BILL ANALYSIS

 

 

 

C.S.S.B. 349

By: Eltife

Ways & Means

Committee Report (Substituted)

 

 

 

BACKGROUND AND PURPOSE

 

Certain municipalities are authorized to impose a hotel occupancy tax rate not to exceed nine percent of the price paid for a hotel room while that tax in certain other municipalities is capped at seven percent. According to interested parties, some municipalities have expressed support for increasing the seven percent tax rate out of a desire to create or expand convention center facilities. C.S.S.B. 349 seeks to provide for this increase with regard to the hotel occupancy tax rate in certain municipalities.

 

RULEMAKING AUTHORITY

 

It is the committee's opinion that this bill does not expressly grant any additional rulemaking authority to a state officer, department, agency, or institution.

 

ANALYSIS

 

C.S.S.B. 349 amends the Tax Code to prohibit the municipal hotel occupancy tax rate in a municipality that has a population of more than 95,000 and is in a county that borders Lake Palestine and has a population of more than 200,000 and in a municipality that has a population of at least 80,000 and is partly located in a county that borders the State of Louisiana and has a population of at least 60,000 from exceeding nine percent of the price paid for a room.

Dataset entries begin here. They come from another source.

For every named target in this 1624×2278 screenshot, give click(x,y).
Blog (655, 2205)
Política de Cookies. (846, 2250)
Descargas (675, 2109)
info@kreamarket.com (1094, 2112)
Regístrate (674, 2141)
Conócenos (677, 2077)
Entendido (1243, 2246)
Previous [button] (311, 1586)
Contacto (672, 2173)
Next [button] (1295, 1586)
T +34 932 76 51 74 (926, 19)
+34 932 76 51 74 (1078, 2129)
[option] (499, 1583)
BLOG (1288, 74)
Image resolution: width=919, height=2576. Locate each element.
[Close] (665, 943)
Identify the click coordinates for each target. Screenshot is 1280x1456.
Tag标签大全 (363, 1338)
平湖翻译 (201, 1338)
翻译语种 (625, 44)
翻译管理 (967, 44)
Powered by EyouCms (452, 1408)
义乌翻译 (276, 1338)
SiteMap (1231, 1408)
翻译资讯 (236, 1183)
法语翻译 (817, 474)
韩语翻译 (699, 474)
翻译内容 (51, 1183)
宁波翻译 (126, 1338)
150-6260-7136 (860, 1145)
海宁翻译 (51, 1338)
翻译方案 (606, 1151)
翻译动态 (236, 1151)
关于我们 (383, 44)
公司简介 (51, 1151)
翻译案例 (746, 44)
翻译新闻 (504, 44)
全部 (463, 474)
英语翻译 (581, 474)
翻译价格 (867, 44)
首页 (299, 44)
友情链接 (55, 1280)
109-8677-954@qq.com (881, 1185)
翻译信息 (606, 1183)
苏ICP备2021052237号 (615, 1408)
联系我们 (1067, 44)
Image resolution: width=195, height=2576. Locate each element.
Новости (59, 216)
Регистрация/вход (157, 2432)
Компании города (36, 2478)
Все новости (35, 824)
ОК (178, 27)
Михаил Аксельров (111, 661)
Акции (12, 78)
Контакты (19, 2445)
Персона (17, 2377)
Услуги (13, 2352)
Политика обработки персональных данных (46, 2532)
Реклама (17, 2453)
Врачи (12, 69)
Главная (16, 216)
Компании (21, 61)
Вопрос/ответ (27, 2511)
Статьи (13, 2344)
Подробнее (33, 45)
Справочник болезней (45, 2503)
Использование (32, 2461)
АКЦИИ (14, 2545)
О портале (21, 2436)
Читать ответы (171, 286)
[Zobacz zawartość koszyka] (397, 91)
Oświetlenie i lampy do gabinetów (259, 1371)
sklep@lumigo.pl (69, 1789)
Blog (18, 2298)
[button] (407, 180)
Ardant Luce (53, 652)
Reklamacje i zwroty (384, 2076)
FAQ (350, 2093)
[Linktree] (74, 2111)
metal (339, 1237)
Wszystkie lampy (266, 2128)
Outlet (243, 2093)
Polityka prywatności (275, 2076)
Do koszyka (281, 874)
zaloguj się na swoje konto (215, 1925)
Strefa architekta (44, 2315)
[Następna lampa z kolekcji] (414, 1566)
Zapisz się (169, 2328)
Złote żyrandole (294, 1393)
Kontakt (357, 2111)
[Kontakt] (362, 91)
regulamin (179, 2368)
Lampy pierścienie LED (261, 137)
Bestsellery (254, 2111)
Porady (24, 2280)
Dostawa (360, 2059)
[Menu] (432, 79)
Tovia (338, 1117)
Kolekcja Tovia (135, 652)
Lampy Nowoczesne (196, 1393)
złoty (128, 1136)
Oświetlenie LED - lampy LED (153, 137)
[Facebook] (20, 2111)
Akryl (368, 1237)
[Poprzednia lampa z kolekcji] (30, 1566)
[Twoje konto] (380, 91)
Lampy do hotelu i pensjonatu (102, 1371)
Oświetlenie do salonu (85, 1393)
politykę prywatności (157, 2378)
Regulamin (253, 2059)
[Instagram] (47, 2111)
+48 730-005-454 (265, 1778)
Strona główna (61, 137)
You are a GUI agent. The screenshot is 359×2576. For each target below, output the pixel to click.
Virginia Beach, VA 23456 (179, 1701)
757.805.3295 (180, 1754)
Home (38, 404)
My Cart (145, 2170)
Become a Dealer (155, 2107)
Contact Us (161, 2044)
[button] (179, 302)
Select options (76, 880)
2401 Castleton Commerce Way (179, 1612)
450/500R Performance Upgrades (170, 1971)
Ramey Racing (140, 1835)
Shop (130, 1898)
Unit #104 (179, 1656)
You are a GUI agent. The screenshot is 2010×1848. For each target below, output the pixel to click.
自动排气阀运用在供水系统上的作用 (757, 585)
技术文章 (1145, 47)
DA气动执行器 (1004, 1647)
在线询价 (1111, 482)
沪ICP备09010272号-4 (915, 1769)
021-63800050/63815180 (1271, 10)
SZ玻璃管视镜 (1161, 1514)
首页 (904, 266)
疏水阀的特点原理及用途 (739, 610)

The bill requires the municipalities to allocate for the construction, expansion, maintenance, or operation of convention center facilities all revenue received by the municipalities that is derived from the application of the tax at a rate of more than seven percent of the price paid for a room in a hotel.

 

EFFECTIVE DATE

 

On passage, or, if the bill does not receive the necessary vote, September 1, 2011.

 

COMPARISON OF ORIGINAL AND SUBSTITUTE

 

C.S.S.B. 349 contains provisions not included in the original requiring a municipality that has a population of more than 95,000 and is in a county that borders Lake Palestine and has a population of more than 200,000 and a municipality that has a population of at least 80,000 and is partly located in a county that borders the State of Louisiana and has a population of at least 60,000 to allocate for the construction, expansion, maintenance, or operation of convention center facilities all revenue received by the municipalities that is derived from the application of the municipal hotel occupancy tax at a rate of more than seven percent of the price paid for a room in a hotel.